As temperatures soar and tourist arrivals swell, Greece is under pressure to reimagine a tourism model that climate change is making increasingly untenable.
With its turquoise waters and reliable sunshine, Greece has long been a popular holiday destination, attracting nearly 33mn visitors last year and generating €28.5bn in revenue ($31.7bn).
This year’s total visitor numbers are expected to rise further, as global tourism sets new records from pre-pandemic levels, but the surge in holidaymakers could undermine the economic mainstay in the near future.
Anger over “overtourism” has even sparked protests in recent years on the beaches of the Cyclades, a collection of Aegean islands.

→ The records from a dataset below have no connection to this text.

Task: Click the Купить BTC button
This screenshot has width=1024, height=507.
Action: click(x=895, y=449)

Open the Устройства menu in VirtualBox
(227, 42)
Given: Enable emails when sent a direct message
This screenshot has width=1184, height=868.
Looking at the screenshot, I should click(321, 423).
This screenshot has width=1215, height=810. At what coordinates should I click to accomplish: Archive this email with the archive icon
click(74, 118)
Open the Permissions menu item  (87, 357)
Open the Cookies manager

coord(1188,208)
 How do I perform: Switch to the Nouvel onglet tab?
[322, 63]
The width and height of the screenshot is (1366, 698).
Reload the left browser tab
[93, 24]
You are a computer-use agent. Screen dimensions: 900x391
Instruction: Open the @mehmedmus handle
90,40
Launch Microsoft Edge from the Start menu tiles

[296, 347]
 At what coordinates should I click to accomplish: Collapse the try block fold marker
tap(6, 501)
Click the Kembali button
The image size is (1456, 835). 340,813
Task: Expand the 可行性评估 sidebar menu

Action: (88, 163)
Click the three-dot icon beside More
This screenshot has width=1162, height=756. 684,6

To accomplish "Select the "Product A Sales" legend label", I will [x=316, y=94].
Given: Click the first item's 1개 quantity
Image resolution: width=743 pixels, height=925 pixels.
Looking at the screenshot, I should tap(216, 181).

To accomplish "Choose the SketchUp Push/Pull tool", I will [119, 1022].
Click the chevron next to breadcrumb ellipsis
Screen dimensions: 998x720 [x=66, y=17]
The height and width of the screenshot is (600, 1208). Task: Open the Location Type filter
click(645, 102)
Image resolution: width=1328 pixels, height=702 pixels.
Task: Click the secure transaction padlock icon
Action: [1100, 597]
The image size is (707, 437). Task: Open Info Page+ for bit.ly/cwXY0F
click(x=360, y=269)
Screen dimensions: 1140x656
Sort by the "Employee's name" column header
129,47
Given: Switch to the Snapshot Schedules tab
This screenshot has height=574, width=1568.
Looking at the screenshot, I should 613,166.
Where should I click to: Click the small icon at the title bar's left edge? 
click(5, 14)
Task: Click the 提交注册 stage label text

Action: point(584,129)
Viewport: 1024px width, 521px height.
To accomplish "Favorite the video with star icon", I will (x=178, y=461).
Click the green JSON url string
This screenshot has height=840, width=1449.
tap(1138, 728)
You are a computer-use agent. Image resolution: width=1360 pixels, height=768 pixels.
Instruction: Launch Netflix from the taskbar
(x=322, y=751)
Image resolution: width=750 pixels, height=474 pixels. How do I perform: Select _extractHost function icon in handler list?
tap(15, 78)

“People in Greece are getting more concerned that the (Cycladic islands) are changing very rapidly and, in a few years, what is special is going to be lost,” said Dimitris Vayanos, an economist at the London School of Economics.
Greece is not alone. Residents in other popular European destinations say visitors are harming the environment and local economies, particularly as short-term rentals from home-stay websites like Airbnb drive up housing costs and price people out of their towns and cities.
But Greece is among Europe’s hardest-hit countries by global warming, and rising sea levels, scorching heatwaves, erratic rainfall and frequent wildfires are changing the landscape.
Tourism is placing an extra burden on scarce water resources and threatening fragile coastal environments, leading to calls from local authorities and the national ombudsman to regulate construction, restrict tourist flows and invest in water management and infrastructure.
The government has to balance mitigating these threats against protecting critical tourism earnings. Tourism contributes between €62.8bn euros and €75.6bn to the Greek economy, roughly a third of gross domestic product annually, according to the Hellenic Tourism Business Association (INSETE).
A law in July updated regulations for tourism agencies, guides and rentals that Tourism Minister Olga Kefalogianni has said will make the country a “global tourism power,” part of “critically important” efforts to safeguard the industry and benefit the economy.
But climate change poses existential questions for the industry.
A lengthy heatwave in June, followed by the hottest July on record, forced tourist attractions to close and caused a spate of heat-related deaths.
Wildfires, made more intense and frequent by hotter, drier weather linked to climate change, also threaten the tourism industry. A massive blaze earlier this month came within miles of the capital Athens.
Last year, more than 8,000 forest fires raged across the country, and thousands of tourists had to be evacuated from islands, including Rhodes.
“What we want to see is that tourism is sustainable or even regenerative. It has to invest in conservation of the ecosystem, and it has to assist with the cost of managing the tourists on the ground,” said Megan Epler Wood, director of the Sustainable Tourism Asset Management Program (STAMP) at Cornell University in the US.
The ombudsman, a Greek official who investigates public complaints, said in a June report the country needs to reduce construction and protect water resources and coastal areas to maintain healthy tourism.
It warned of the growing environmental risks from tourism, particularly the additional demands on water supplies for drinking, swimming pools and water parks.
A pilot study, carried out by Greek researchers and Unesco, the UN cultural agency, found that smaller islands in the Aegean Sea already need double the amount of water they can naturally produce to meet demand from tourists, which is set to increase twofold by 2030.
“The more these islands are developed, the less attractive they will be to visitors,” said Vayanos.
Greece should tailor tourism to make it more compatible with environmental standards, including the use of zoning, and concentrate development in specific areas, he said.
The introduction this year of a tourist tax, dubbed the climate resilience fee, is meant to help finance recovery from worsening forest fires and floods.
The fee for guests staying in hotels and short-term rentals is expected to generate up to €300mn in additional revenue in 2024.
But Epler Wood said that historically, tourist taxes have gone towards destination marketing rather than benefitting local communities. Research by STAMP found water, waste, energy utilities and affordable housing often did not gain at all.
The Central Union of Greek Municipalities (KEDE) is calling for the revenue from the tax go to local government to help them manage tourists.
There is also little evidence that tourism taxes reduce arrivals, according to a report by strategy company Group NAO.
Nikos Zorzos, the mayor of Santorini, wants to cap the number of daily cruise-ship visitors at 8,000 from as many as 17,000 people.
The impact of climate change in Greece is not limited to rising temperatures and other extreme weather events.
Coastal erosion and declining seagrass meadows, which help give the Mediterranean Sea its characteristic turquoise colour, were identified in addition to floods, water shortages, high temperatures and drought as threats to tourism in an INSETE report.
“As summers will be hotter, extending the tourist season should be a priority by designing high-quality offerings to attract visitors throughout the year. Only in this way can we ensure sustainable and competitive tourism for Greece,” an INSETE spokesperson told the Thomson Reuters Foundation.